Sunday, September 4, 2011

rememnbrance and thanks


At the end of my sophomore year in high school I begged and pleaded with my parents to let me come home from boarding school and finish up at the local school. I had been away from home for three years, coming home only three or four times during the school term and for summer.

This is as far as I got writing a post for July 27, 2011. I had just come home from a trip to La Jolla to visit boarding school friends. Photo above was taken in the lovely white garden of my hostess. I was thinking about how much I like and admire these women I saw, how precious their friendship is, and what I would be missing without them. This got me to remembering that summer when I was so unhappy about being away from home. I could see houses in the town from my dorm window and thought about the family life going on behind lighted windows and longed for that for myself. But my parents were not moved by my entreaties, and so in September I was duly packed up and sent back. It's true, it was only to La Jolla, about 40 miles away, but it might as well have been Bangor, Maine to my unhappy heart. At that time I realized that I was going to be there for two more years so I'd better make the best of it.

As I sat at dinner on Monday night at the lovely home of one of my classmates and looked around the table at the collection of friends I was struck by how fortunately it all turned out. Had I left school as I wanted I wouldn't know these people and I wouldn't have been at that table. Even though it's been 50 years and we have moved in various and several directions we experienced our growing up together, sharing the same experiences at the same time. That's very powerful glue.
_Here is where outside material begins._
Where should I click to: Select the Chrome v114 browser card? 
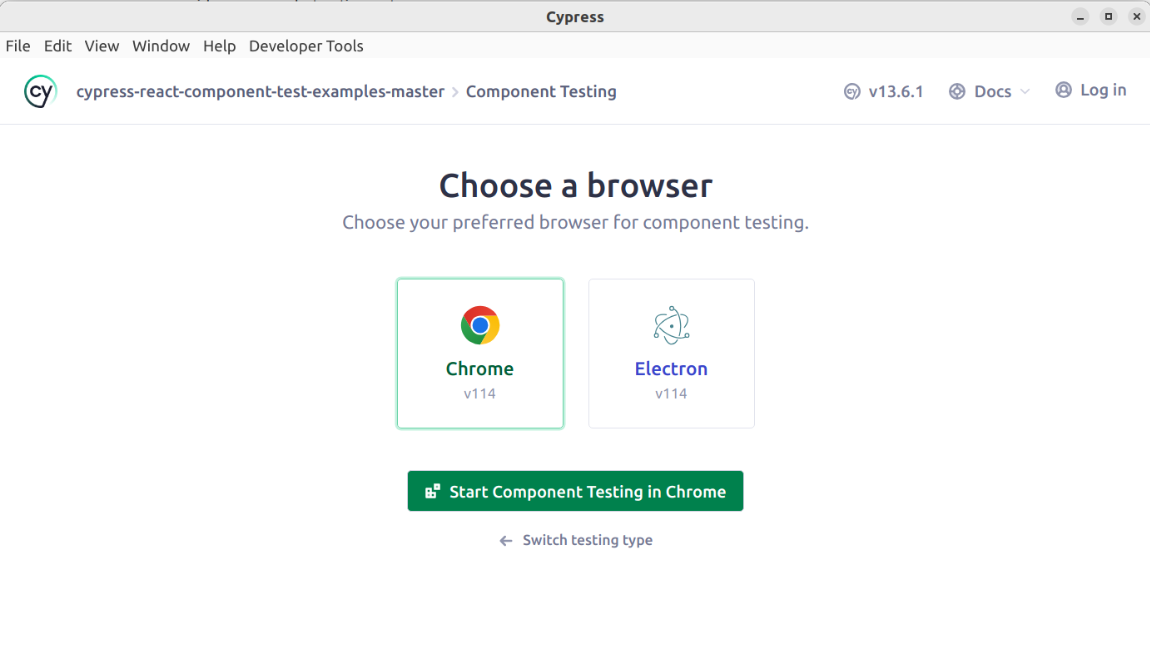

I'm not really sure why my parents sent me to boarding school. When I asked my mother she would wave away my question with some lame thing about getting a "good education." I have my own explanations but, at this late date, they don't matter. Whatever the reason was, I am, at this ripe age, profoundly grateful.

So now I'll move on to other things, filling in the long, silent gap between July 27th and today. Not only was I not writing here, I wasn't reading others' blogs, either. I completely missed the gorgeous re-do over at No More Commas Period. My friend Deborah, she of Thinking Too Much has started a new blog, Thinking for Myself. My niece and her family weathered (!) Irene back in Connecticut. Daughter Alex went to visit daughter Caitlin in Montana.


From all accounts, it was a great visit. Grandson Andrew and his main squeeze came up for a visit. Vegged out by the pool for two days. Mr. C took his annual leave to Ohio; I stayed home and vegged out by the pool. My friend Robin is about to take off for a 2 1/2 year stint as a Peace Corps Volunteer in Morocco. Read all about it in her blog, Tourist in Morocco. I went to the wedding of my neighbor's daughter. I've know the bride since she was 4 years old. Photo of B & G won't upload. I'll fiddle with it and see if I can make it work. Now Alex is here for a few days of, well, vegging out by the pool. I did quite a bit of reading during my hiatus, a bit of movie watching, most of it unremarkable. Oh, except for Marilynne Robinson's Gilead, a moving and rich novel that I know I will read again. Alex and I are going to see "The Help" this afternoon. Review to come.

I've probably left out some things that transpired around here. Nothing too important, I'm sure. It's good to be back.